Hold your horses, what does equity finance mean again? Equity finance is a form of finance where business raise cash by selling a share in the company. The size of the share and the amount of day to day control that is sold depends on the specific equity finance loan signed by the participants. In fact, calling it a loan is a bit of misnomer as it does not accrue interest or ever have to be repaid. It is a simple sale of a share of the property for cash. You could call equity finance the stock market for poor companies. Launching a company on the stock market is both expensive and riddled with requirements that require time, money and expertise to carry out. Applying for equity is in comparison easier and much cheaper to do.
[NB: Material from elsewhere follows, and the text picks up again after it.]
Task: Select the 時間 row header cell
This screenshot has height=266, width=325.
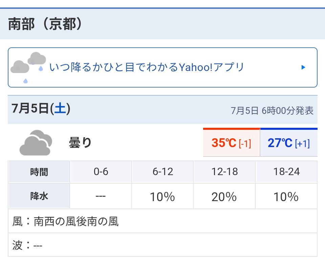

When you apply for equity finance you will generally be dealing with businessmen that specialize in investing in small the medium companies like yours. They will not be so interested in what security your company can provide for their investment as in the potential for profit your company possesses.
Step 1. Examine your needs as a business.
This seems an obvious step, but be as a detailed as you can. It’s not just a case of “I need money”. Ask yourself, how much money do I need? How much control am I willing to give away? What expertise do I require, if any?
The answer to these questions will help you decide what kind of finance you need. If you only need a little cash, thousands and not hundreds of thousands, a personal or business loan might suffice. If you need a lot of cash and don’t want to let go of any of the day to day control you might be better going the venture capital route. Venture capital firms tend to simply invest in companies with high potential and leave the day to day management to the founding owners.
Step 2. Prepare a good business plan and present it well.
Choosing the equity finance route when looking for cash instead of asking a bank for a loan does not mean you should be less professional. If anything you should be more professional in you presentation of your business plan and the impact you feel the extra investment will have in your business.
Remember to be realistic, know your facts and how to explain them. When you present your business plan to an equity finance board of investors you will be talking to experienced business men that will probably have started their own business from scratch many times over. They will have insightful questions and suggestions that you must be prepared for.